How to back up a Raspberry Pi SD card on Windows

Let’s save a little Pi for later.
  • by Ash (35)
  • 10 minutes

Backing up your Raspberry Pi is a crucial step for many projects. Maybe you're about to update the OS or perhaps you're experimenting with a cool new application. Whatever the reason, it's never a bad idea to make a quick backup of your Raspberry Pi and its contents.

In this guide, I'm going over the easiest way to back up your Raspberry Pi for Windows users. This guide will require the use of a third party imaging program.

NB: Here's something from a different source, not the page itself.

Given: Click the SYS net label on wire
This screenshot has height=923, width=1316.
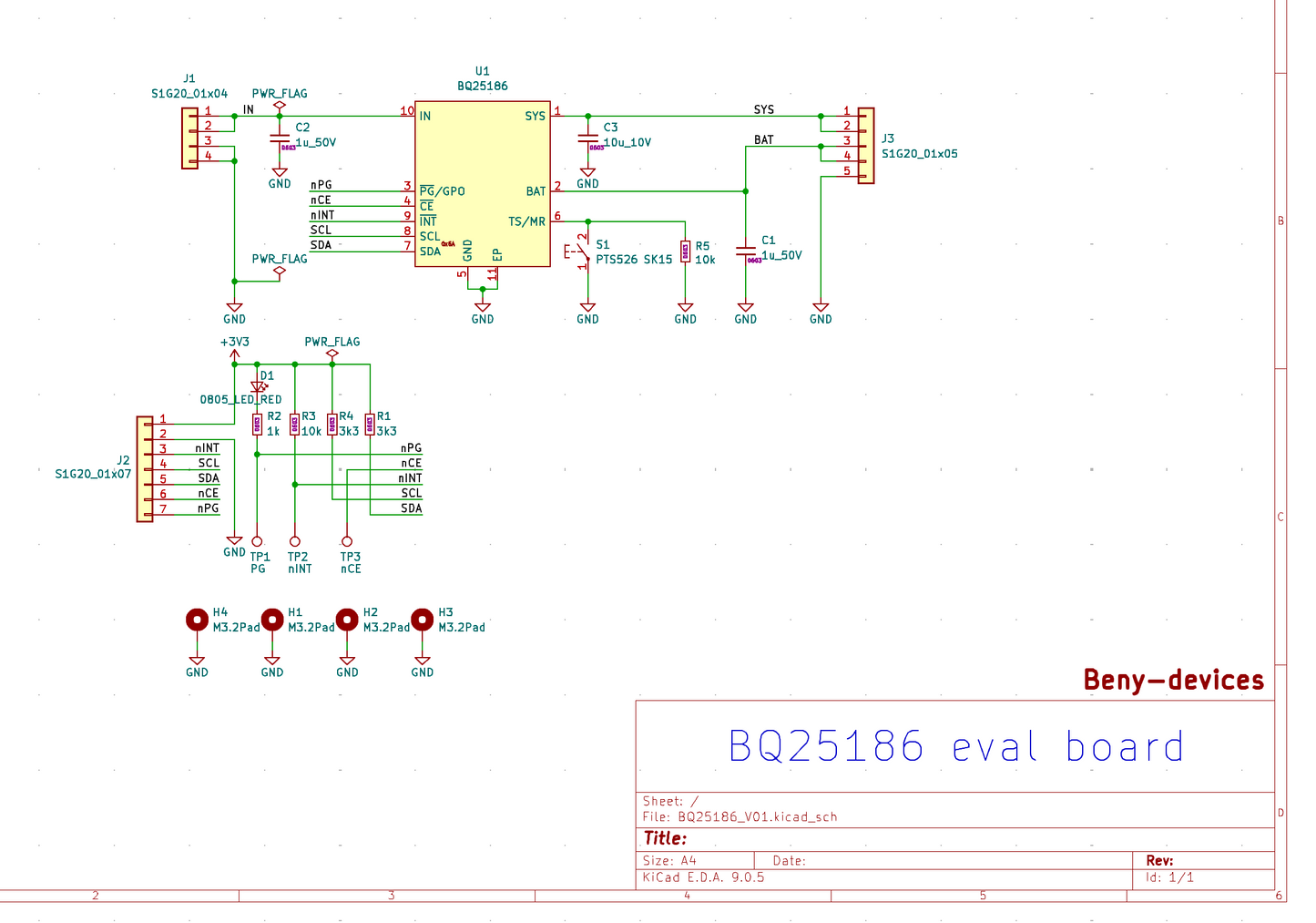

Using a Mac? Use our MacOS Raspberry Pi backup guide instead!

1

Download a Windows imaging program

Performing a Windows Raspberry Pi back up is easy. To accomplish this, you'll need a disk imaging program. In this guide, I'll be using Win32 Disk Imager. It's a free tool available for a wide variety of Windows applications.

2

Launch Win32 Disk Imager

To get started, launch Win32 Disk Imager. It can be helpful to launch the application with administrative privileges.

3

Choose a location

The Raspberry Pi backup will be stored in a single file. You'll need to choose a location to store your backup. Be sure to name the backup file and include the .img extension.

Example: C:\pibackup.img

This will create a backup file named pibackup.img located in the top level of the C drive.

4

Initiate the back up

Select the "Run" option to initiate the back up process. The amount of time this step takes can vary depending on a few factors. You'll have the opportunity to track the progress with a loading bar.

5

Verify the back up process is successful

To confirm your success, Win32 Disk Imager will notify you via pop up alert. However, it's best to double check the location to ensure your backup file is actually there. It should have the .img extension following the name.

Congratulations! Your Raspberry Pi's contents are now backed up safely.

6

How to restore your backup file contents

To restore your backup file to the Raspberry Pi, choose the backup image file and set the device letter to your SD card. Clicking “write” will update the SD card with the image file you've selected.

Note: If your Raspberry Pi's file system is expanded to use all available space, be sure to load your backup image onto an SD card of the same size or larger.